We all know that feeling of desire – it can be both a thrill and a curse. With its power to make you feel high as a cloud, but also completely mad with passion, it’s easy to slip into a love-sick frenzy and become overly eager for a man. Truly there’s no double edge sword as dramatic and intense as the dating Tug-of-War.
So, when it comes to getting what you want, how aggressive are you? Do you sit back and hope he magically falls for you or do you actively fight for his affections? Many women have trouble finding a balance between these two roles: the chased and the chaser. The trick is finding a perfect middle, where you can confidently show him you’re interested, while also protecting your pride as a self-respecting lady.
Some women fear rejection, while others are less sensitive to its backlash. When you can abandon fear and self doubt, you’re empowered to make the first move without feeling weak or desperate.
Society teaches us that men should be the initiators, while women should be the ones desired. This idea just takes away women’s agency over their own dating choices and makes them silent objects to be chased. And where do you stand? Are you really just a passive bystander, waiting to be swept up by Prince Charming?

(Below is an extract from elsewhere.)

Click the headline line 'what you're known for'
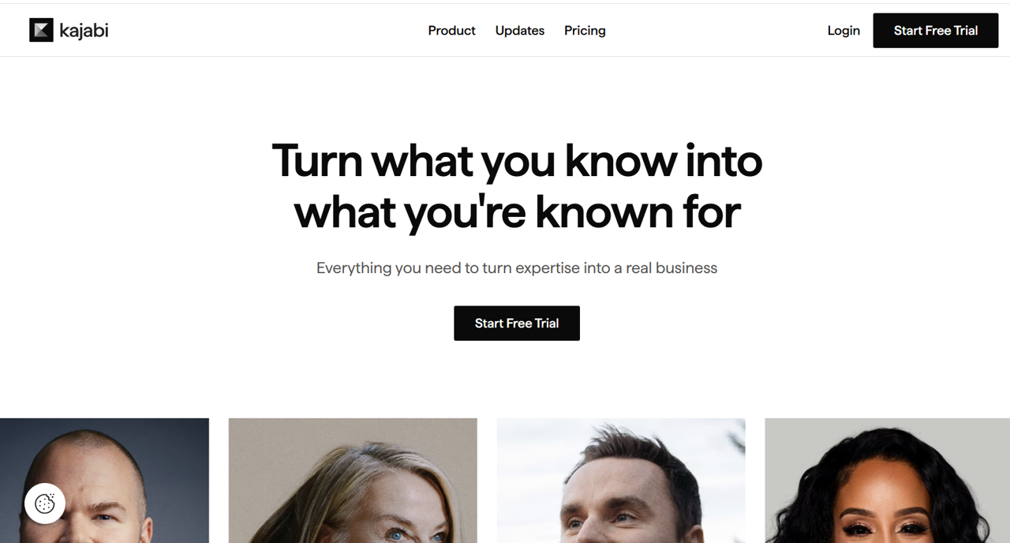click(517, 212)
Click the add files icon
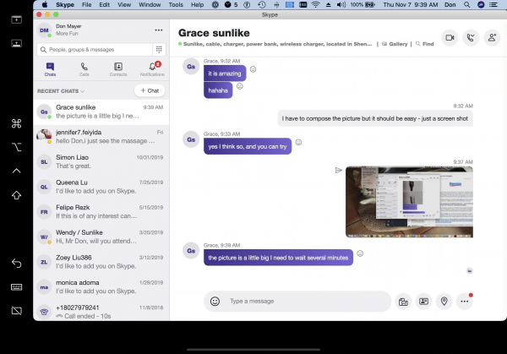 403,301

If you come across someone that interests you, show him he’s on your radar. Men are not mind readers and will not automatically assume you want to date him just because you smiled at him or liked one of his Facebook photos. Men are not all as intuitive as we tend to be about romance. For this reason, you’ll have to be a tad more open about where you stand.

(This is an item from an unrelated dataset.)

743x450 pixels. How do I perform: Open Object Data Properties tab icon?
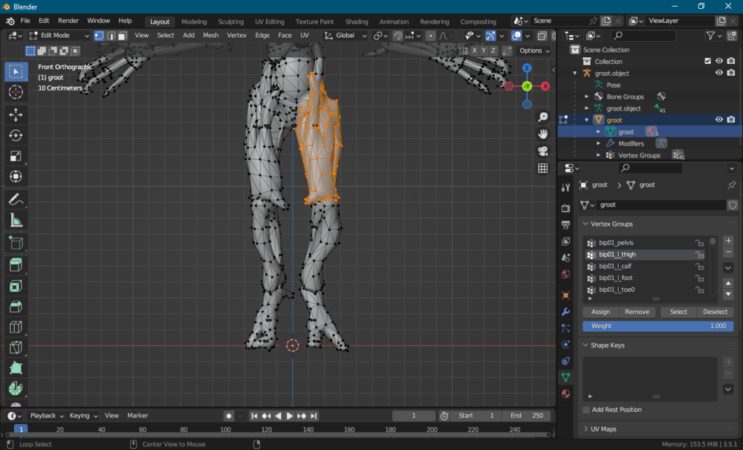[x=565, y=377]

You can be as direct as you like, but however you deliver your message, there shouldn’t be room for misinterpretation. If you’re more of a face-to-face type of gal, you can tell him you’d be open to catching a movie or getting some drinks sometime.
Contacting him by phone or social media is also fine, but of course, it’s less personal, there’s less opportunity to show off your personality.

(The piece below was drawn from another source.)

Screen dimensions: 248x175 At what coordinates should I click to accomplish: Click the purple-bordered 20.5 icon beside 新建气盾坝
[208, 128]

The point where your efforts become an issue of chasing him is when you need to quit. For some women, knowing when to cut their losses can be a complicated struggle, involving the hope that he’s just too shy or busy, combined with endless texts to friends for support. Sometimes, it’s hard to know when it’s game over.
Rejection can be a huge slap to the ego and your feelings of safety toward dating in general. Of course, no man is going to openly say “no” because they’re usually hopeless cowards. This means it’s up to you to take a hint. If it’s been two weeks and he’s still barely responsive or “busy”, it’s time to pack up your feelings and leave the scene.
In this situation, cutting contact and doing it graciously is key. Timing is also a factor—you need to know when to walk away with your head held high. Once you have confidently established this routine, you’ll stop feeling like a pathetic chaser because you didn’t sacrifice too many of your feelings, hopes and desires.
Finally, always remember to manage your expectations and never personalize rejection—you don’t lose value just because he doesn’t see it.
Playing hard is often misunderstood. Some people think it means acting aloof and indifferent, making you seem more desirable; and perhaps to men with serious self esteem issues, this may work. However, usually this isn’t the case
The idea is to make yourself reasonably attainable, while also establishing some boundaries to value yourself as a woman of worth. You can demonstrate your boundaries by having rules such as never cancelling your plans for him or choosing not to respond to late night texts—basically anything you can do to show him your affections must be earned.
Same idea goes for online dating. You’ve probably heard all those crazy stories of girls on Tinder who pour around their goods and passions like free water. These girls, not women, don’t need to play hard to get because it’s not in the Tinder guidebook. Yet, if you venture off to friendlier apps like BagelMeet or WhoWinkedMe, you’ll find men who genuinely appreciate the pursuit of a woman. Your efforts will be put to better use since you’re not expending all your energy trying to attract men who don’t value the chase.
Once you learn how to walk the tightrope between chasing and pursuing, you can feel more confident about how you approach men. Never apologize for being the first to call, but also make sure he’s grateful you did.